### Provided passage
|---|
All of the ephemera that is far too trivial to be bothered with elsewhere on this site or, depending on your point of view, a meta-commentary on it. This ephemera includes, but is not limited to art, music and literature. Most of the content here will be discussed in terms that are as abstract as possible, reality being a singularly overrated concept.
Saturday, August 13, 2005
Another fascinating post from one of the most consistently interesting weblogs, imomus (what follows is my abridgement of a longer post and comments):"I'm not into this thing, fashion goth. It's probably because I'm not into rock and roll, Romanticism, or Christianity. I hate tattoos and piercings and the cult of self-injury. Sex is not evil or wicked. Fashion goth is an aestheticization of pain. Just like a Cranach crucifixion scene. The Marquis de Sade was mounting a critique of the Enlightenment. What's wrong with the Enlightenment?
I think it's because Christianity has never meant anything in Japan. If you get into a Shinto-Buddhist mindset you don't dwell on negativity. Japan is a different culture bloc. Shinto is a fertility religion. It's a mistake to think there's only beauty in pain. Fertility religions celebrate life, whereas Christianity and Islam celebrate death and resurrection. In Japan you have both a populist celebration of the material world (Shinto) and an aristocratic rejection of it (Buddhism). "
|---|
### Data segment
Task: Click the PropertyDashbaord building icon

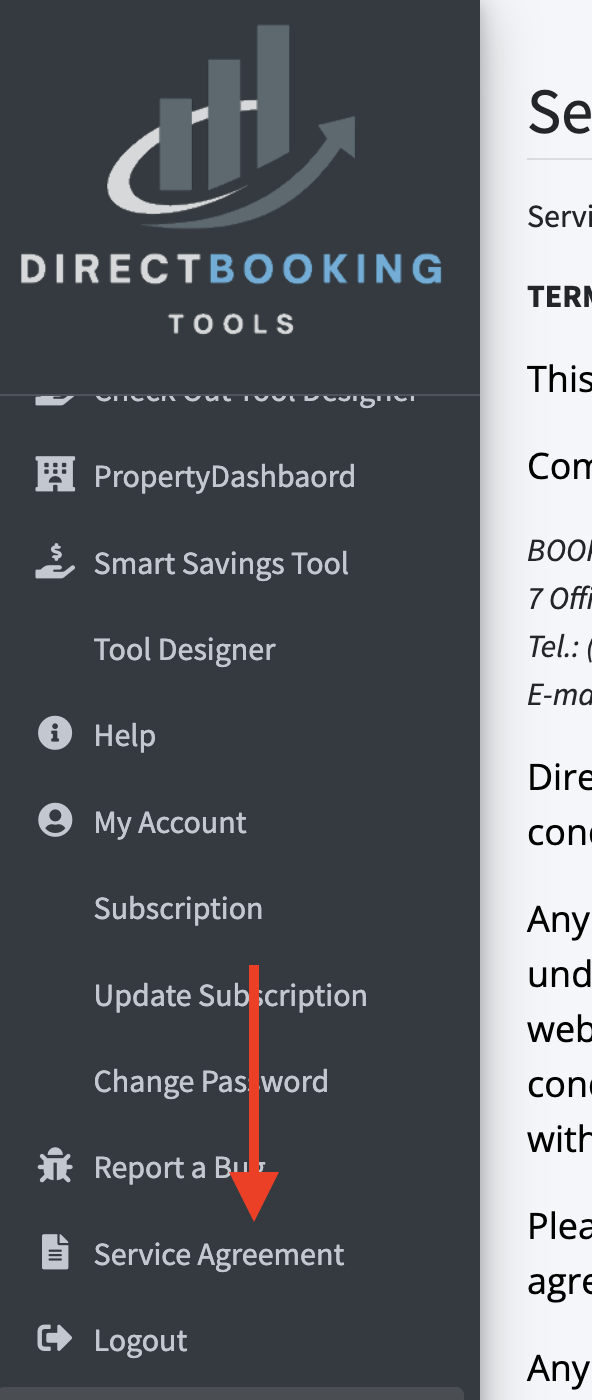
|---|
### Stated task 1
How would you translate the sentence "Shinto is a fertility religion." from the blog excerpt into Spanish?
### Stated task 2
Can you give the blog excerpt again, beginning at the words "All of the ephemera" and stopping after "singularly overrated concept.", with "miscellany" substituted for "ephemera"?

### Exercise answer 1
El sintoísmo es una religión de la fertilidad.

### Exercise answer 2
All of the miscellany that is far too trivial to be bothered with elsewhere on this site or, depending on your point of view, a meta-commentary on it. This miscellany includes, but is not limited to art, music and literature. Most of the content here will be discussed in terms that are as abstract as possible, reality being a singularly overrated concept.